Planning Commissioner to Challenge Conger for Bend Seat | The Source Weekly - Bend, Oregon

Planning Commissioner to Challenge Conger for Bend Seat

Less than a year after wresting Bend's House Seat from Judy Stiegler and the Democratic Party, Rep. Jason Conger has a challenger looking to take the freshman republican legislator's seat.

Late last week, former school board member and longtime Bend planning commission member Nathan Hovekamp announced that he intends to seek the democratic nomination next year. Hovekamp will first need to get through the May primary if he hopes to challenge Conger. While the local Democratic Party reportedly isn't planning to offer any pre-primary endorsements, Hovekamp is likely to have the support of the party and is the early frontrunner for the democratic nomination.

That could make for an interesting match-up in the fall and another test of the Oregon Democratic Party's willingness to fight (read open its wallet again) for the hotly contested Bend House seat, which has changed party hands in each of last two elections. The two most closely contested contests pitted former Bend Park Board member and timber industry lobbyist Chuck Burley against Judy Stiegler, the wife of former District Attorney Mike Dugan.

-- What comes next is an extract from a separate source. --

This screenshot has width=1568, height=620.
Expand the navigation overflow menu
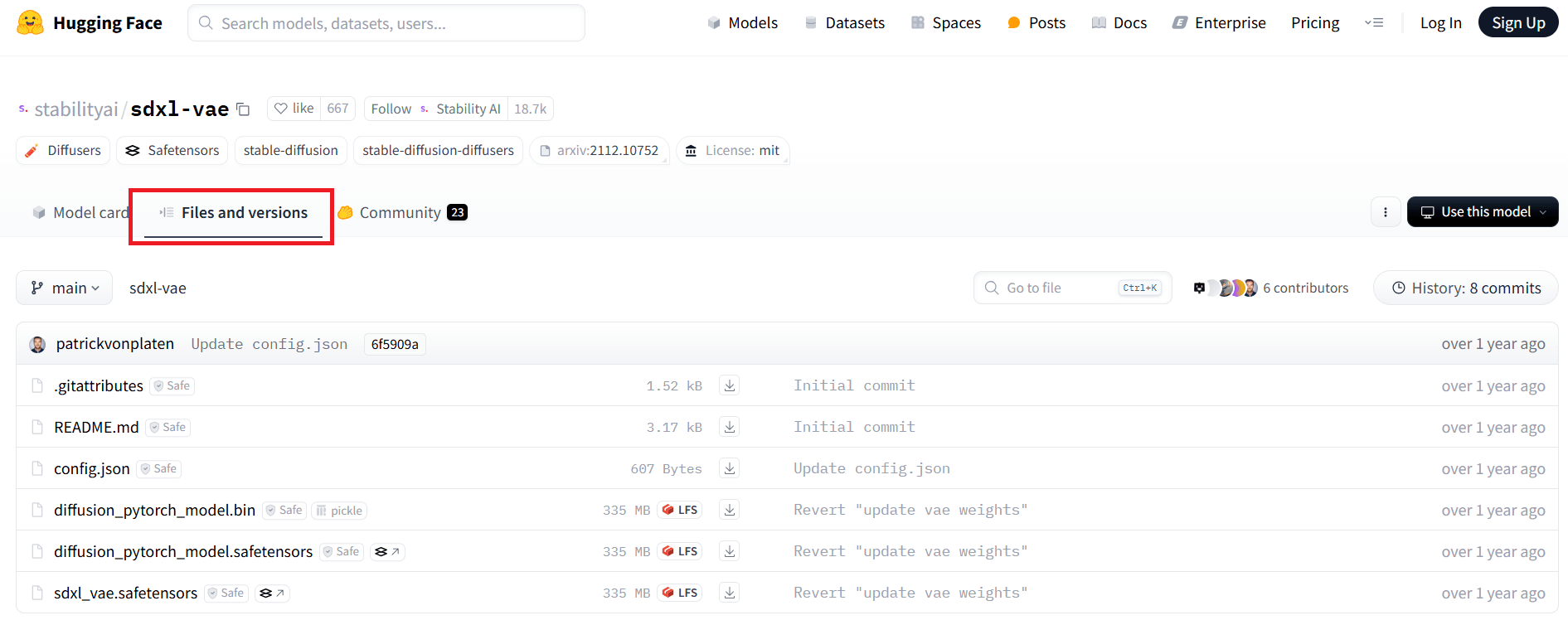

Stiegler took the seat from Burley in 2008 following a campaign that drew statewide attention and set new campaign spending records on the east side of the Cascades with candidates raising in excess of $500,000. Last year, Conger won the seat back from Republicans after another epic fundraising and spending spree that saw the Bend attorney and businessman raise more than $440,000 well more than Stiegler's $280,000.

Hovekamp said he hopes next year's campaign will focus more on issues and dialogue than cash.

"That's huge amounts of money," said Hovekamp in regard to the previous fundraising totals. "Given the larger economic environment, it would be kind of nice if we could be reasonable on how much we raise and spend."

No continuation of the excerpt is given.